Presented by: Claudia Conti, Italian National Research Council (CNR)
This presentation will discuss the recent advances in Raman spectroscopy that are paving ways to novel analytical approaches for improving the knowledge and conservation of art objects.
Cultural Heritage materials are intrinsically complex, and their non-invasive investigation is a major challenge for conservation scientists. Micro-Raman Spectroscopy represents one of the most effective approaches for exploring the molecular composition of their surfaces, due to its high chemical sensitivity and lateral resolution. Over the last few years, Micro Spatially Offset Raman Spectroscopy (Micro-SORS) has emerged as an effective tool for investigating non-invasively compounds located below the surface, for example, in a hidden painted layer, in the preparation layer or in the substrate (i.e. plaster). This is crucial for deeper understanding of the micro-stratified systems, often encountered in paintings or in decayed materials.

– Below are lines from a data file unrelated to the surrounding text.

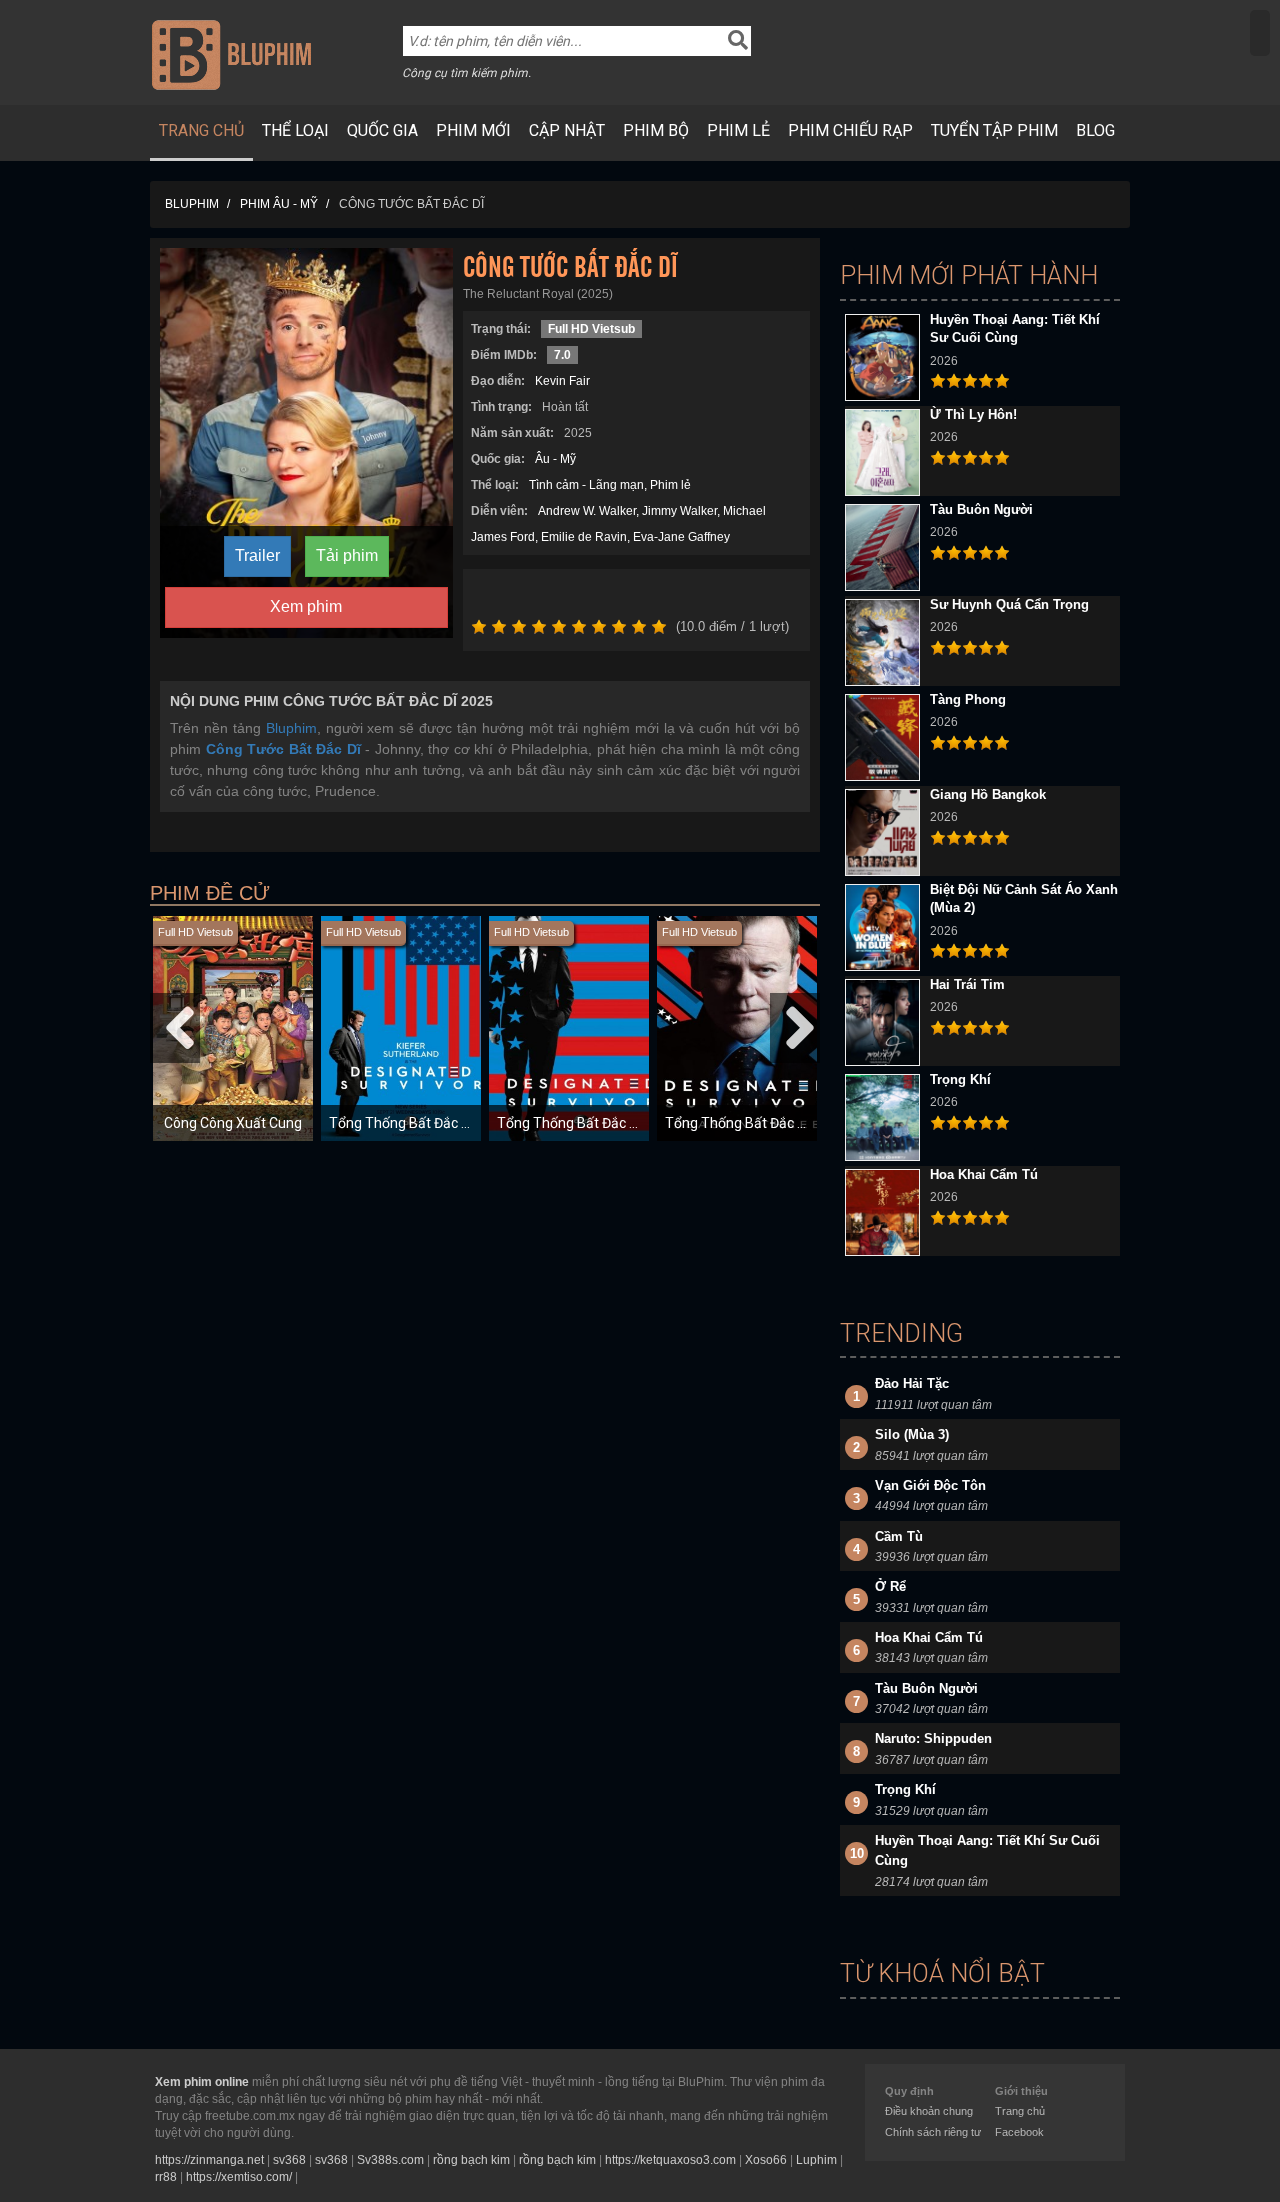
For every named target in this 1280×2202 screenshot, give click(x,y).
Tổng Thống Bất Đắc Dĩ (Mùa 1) (427, 1123)
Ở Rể (890, 1586)
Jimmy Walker (679, 511)
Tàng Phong (968, 699)
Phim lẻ (738, 130)
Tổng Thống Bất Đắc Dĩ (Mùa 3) (763, 1123)
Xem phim (306, 606)
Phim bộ (656, 130)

Moreover, Micro-SORS has been recently coupled with Time-Gated Raman Spectral Multiplexing, enabling fast sub-millimeter resolution molecular depth Raman mapping of both fluorescing and non-fluorescing samples.
The principles of the abovementioned Raman techniques, the existing instrumental modalities, their capabilities and limitations as well as impact in Cultural Heritage will be discussed.